Qu’y a-t-il de commun entre la mécanique et le théâtre ? Rien, diront les intellectuels, beaucoup de choses diront les artisans qui fabriquent des pièces et du théâtre. Tout, affirme Jean-Philippe Ibos, auteur et metteur en scène, dont le père était mécanicien.

Père et fils, voilà un beau sujet dramatique, dit le fils, depuis Œdipe et les anciens jusqu’à Beckett, et Chéreau ! Sans oublier Molière, dit le père qui se souvient de Géronte, dans Les Fourberies de Scapin que la maîtresse d’école faisait apprendre par cœur. Étonnement du fils. Fierté du père. Mais « ça l’intrigue », le père, ce théâtre contemporain où il n’y a plus, ni scènes, ni personnages, ni début, ni fin, autres que ce qui est délimité par « lumière » et « noir ». Son fils écrirait donc des « fragments », des « tranches » comme du cake, des « pièces détachées », comme en atelier. Et il y aurait des spectateurs. Étonnement du père, fierté du fils.

L’Atelier de Mécanique générale contemporaine, sous la direction de Jean-Philippe Ibos joue là un théâtre qui s’inspire des rapports du père et du fils, du vocabulaire identique, des gestes répétitifs, de l’espace de travail. Ne parle-t-on pas du "plateau d’embrayage", du "plateau de frein", de pédalier, et du "plateau scénique" ? De "monter une pièce" et de monter (et démonter) les pièces d’un moteur, d’une auto, d’une « mobylette » ? Et la mobylette n’est-elle pas le premier engin offert à l’adolescent pour lui apprendre la vie sociale et l’indépendance ?

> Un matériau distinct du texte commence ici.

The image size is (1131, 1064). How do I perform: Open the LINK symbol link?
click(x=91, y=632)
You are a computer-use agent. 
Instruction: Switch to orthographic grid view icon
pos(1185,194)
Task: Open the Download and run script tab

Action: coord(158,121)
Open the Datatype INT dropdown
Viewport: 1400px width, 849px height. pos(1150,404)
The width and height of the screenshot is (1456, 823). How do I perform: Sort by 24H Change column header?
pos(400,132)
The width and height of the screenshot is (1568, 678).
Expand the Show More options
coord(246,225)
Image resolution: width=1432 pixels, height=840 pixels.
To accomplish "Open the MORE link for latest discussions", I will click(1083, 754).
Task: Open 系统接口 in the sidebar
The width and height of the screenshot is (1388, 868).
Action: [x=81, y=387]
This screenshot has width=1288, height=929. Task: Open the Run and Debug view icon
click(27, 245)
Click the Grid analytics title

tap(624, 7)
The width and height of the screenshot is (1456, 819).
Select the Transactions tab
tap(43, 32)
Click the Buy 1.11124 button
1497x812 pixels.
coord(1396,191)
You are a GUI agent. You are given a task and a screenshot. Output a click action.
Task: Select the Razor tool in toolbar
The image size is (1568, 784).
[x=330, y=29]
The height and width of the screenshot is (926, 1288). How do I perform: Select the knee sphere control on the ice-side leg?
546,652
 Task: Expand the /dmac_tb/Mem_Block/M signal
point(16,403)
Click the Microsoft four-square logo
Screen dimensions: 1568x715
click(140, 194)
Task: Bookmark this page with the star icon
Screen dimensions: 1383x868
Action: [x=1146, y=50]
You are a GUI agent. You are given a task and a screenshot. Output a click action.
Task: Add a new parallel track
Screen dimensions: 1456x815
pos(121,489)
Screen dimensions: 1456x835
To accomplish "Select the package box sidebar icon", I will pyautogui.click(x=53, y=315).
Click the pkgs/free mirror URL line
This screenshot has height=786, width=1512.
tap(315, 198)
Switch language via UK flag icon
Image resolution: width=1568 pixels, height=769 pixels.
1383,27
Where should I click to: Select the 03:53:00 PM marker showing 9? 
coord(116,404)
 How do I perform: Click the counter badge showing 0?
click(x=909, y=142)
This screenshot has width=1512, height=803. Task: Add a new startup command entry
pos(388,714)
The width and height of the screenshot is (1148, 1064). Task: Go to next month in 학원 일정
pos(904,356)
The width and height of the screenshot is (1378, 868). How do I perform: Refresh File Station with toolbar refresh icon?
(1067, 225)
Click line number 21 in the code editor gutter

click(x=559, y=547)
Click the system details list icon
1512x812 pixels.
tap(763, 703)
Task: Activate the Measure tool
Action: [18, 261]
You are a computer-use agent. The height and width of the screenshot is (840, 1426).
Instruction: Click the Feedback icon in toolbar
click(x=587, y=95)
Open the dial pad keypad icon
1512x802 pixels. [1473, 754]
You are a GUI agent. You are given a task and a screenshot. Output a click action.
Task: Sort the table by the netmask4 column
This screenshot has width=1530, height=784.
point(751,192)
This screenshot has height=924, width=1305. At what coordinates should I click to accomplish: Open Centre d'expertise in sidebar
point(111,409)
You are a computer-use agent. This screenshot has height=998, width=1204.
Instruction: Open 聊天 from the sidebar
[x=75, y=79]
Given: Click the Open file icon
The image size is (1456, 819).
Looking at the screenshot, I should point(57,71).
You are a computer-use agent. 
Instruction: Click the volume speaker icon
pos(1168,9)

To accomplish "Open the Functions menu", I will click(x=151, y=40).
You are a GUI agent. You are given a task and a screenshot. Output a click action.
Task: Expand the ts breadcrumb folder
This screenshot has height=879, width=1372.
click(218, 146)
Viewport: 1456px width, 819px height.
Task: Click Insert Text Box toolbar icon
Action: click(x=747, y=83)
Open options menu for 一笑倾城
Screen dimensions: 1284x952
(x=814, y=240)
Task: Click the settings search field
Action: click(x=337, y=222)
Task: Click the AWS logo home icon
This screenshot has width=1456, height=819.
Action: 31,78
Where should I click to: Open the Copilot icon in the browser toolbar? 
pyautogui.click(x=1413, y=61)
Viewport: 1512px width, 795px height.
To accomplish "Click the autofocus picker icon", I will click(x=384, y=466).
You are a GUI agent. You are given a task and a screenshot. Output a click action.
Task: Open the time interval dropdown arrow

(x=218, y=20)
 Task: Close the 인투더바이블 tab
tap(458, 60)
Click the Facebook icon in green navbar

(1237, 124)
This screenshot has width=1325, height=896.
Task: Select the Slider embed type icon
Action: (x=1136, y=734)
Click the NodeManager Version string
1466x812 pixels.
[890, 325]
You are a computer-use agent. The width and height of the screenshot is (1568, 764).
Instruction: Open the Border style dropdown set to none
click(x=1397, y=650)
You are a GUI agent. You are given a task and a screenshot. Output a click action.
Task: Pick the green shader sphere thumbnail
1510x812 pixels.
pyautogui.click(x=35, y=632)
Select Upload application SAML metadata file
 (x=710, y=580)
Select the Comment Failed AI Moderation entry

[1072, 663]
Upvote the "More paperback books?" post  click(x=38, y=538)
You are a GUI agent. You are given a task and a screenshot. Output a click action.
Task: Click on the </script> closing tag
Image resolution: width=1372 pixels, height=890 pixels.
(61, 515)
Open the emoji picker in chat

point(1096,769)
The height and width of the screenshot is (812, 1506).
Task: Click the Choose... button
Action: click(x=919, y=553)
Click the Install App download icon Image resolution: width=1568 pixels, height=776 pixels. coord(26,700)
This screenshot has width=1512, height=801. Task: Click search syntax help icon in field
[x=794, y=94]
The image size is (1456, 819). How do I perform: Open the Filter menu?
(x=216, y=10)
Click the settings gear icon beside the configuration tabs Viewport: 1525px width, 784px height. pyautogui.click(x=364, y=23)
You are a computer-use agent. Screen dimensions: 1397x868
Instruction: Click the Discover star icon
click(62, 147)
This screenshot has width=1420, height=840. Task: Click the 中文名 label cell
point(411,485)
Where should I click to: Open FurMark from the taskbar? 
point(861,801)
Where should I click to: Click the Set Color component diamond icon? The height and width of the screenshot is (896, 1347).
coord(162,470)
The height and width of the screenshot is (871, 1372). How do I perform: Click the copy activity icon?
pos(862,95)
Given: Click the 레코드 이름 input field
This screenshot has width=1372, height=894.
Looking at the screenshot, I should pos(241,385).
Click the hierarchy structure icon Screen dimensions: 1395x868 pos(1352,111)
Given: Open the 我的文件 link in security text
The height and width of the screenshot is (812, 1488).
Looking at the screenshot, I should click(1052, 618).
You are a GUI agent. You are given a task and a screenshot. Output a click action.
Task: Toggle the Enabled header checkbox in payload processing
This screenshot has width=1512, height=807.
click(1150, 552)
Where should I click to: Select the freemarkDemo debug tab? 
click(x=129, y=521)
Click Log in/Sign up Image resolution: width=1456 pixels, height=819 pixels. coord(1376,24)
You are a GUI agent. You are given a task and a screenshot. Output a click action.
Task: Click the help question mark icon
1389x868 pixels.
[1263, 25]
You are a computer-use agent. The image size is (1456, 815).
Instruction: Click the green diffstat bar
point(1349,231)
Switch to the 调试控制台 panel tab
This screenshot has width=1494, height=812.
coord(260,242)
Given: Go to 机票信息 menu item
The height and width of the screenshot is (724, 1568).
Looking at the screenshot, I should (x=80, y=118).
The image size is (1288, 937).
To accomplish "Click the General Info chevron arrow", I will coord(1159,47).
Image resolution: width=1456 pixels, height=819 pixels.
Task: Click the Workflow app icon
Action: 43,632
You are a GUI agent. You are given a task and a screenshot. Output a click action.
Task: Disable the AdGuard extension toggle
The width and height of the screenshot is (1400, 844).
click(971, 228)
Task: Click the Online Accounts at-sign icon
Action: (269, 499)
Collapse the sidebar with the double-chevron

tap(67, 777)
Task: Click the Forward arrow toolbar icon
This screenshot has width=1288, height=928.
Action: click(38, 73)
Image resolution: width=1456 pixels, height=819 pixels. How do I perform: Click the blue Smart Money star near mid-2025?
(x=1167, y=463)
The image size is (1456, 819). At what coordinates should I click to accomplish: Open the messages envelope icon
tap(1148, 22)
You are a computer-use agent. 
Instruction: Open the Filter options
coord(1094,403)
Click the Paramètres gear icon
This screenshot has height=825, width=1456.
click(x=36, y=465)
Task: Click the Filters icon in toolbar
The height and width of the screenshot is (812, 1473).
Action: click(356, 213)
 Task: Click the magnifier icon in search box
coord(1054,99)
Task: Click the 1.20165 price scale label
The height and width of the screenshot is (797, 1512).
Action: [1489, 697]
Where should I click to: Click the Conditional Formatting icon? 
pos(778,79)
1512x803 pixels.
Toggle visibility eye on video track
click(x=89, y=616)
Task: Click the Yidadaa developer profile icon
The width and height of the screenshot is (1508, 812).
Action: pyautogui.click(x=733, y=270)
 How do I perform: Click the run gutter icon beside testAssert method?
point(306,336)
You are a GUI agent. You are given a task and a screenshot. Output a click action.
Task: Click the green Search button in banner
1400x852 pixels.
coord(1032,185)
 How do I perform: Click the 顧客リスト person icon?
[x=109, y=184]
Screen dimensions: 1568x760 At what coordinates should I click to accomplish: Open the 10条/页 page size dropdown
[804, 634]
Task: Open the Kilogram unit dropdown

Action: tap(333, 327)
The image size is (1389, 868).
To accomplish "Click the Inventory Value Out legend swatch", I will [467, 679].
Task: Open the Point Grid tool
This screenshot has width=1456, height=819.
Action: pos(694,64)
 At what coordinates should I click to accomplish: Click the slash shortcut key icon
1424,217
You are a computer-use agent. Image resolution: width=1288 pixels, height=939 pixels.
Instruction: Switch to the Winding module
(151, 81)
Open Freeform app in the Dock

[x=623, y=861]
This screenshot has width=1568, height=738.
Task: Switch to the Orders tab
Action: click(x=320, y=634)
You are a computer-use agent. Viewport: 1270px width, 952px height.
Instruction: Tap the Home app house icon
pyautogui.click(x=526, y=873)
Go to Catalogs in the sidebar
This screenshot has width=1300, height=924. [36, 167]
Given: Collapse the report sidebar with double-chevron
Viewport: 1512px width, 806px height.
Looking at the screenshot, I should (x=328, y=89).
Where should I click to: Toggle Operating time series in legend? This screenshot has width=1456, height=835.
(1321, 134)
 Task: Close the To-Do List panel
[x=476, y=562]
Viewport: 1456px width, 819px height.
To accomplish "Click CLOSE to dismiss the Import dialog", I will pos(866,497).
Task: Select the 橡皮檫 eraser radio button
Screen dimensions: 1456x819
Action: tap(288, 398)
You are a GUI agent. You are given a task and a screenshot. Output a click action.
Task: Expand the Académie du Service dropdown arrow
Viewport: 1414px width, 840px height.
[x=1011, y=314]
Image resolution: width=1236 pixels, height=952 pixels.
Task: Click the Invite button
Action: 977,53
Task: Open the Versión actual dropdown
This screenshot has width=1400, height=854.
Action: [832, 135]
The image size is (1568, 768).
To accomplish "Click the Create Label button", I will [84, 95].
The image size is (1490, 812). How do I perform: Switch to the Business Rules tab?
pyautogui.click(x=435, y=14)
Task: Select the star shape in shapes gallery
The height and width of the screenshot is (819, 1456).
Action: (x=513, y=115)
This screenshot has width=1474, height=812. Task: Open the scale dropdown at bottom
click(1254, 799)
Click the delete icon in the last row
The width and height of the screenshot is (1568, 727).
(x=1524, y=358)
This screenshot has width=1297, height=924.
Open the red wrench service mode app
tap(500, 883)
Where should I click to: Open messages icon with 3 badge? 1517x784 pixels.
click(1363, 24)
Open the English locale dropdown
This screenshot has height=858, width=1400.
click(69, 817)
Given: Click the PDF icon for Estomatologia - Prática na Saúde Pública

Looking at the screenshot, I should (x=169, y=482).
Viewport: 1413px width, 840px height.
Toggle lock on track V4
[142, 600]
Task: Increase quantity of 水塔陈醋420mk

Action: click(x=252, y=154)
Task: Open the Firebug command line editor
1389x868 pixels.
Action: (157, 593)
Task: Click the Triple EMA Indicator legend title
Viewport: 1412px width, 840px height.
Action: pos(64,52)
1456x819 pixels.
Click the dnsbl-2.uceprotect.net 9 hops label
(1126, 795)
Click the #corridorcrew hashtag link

Hubert Chaperon et Marc Depond forment la chaîne de transmission, accompagné par l’auteur et une mécanicienne (Irène Dafonte Riveiro en alternance avec Edith Gambier) qui forment un chœur et un coryphée. Le père sifflote la chanson de Chérubin, le fils et ses choristes psalmodient les numéros des pièces et des outils nécessaires pour réparer la mobylette en panne.

Il est si difficile de se parler sans se juger, de s’expliquer sans blesser, de se dire sa piété sans s’attendrir. Ironie et tendresse nourrissent les dialogues. Savoirs manuels et acquis intellectuels s’entrecroisent et s’enrichissent. De ces échanges naît une vraie comédie avec des interprètes aussi aguerris aux changements de tons que le groupe Tg Stan dans ses plus audacieuses représentations.

De la belle ouvrage !

Mobylette de Jean-Philippe Ibos

le 2 mars à La Maline (La Couarde-sur-Mer)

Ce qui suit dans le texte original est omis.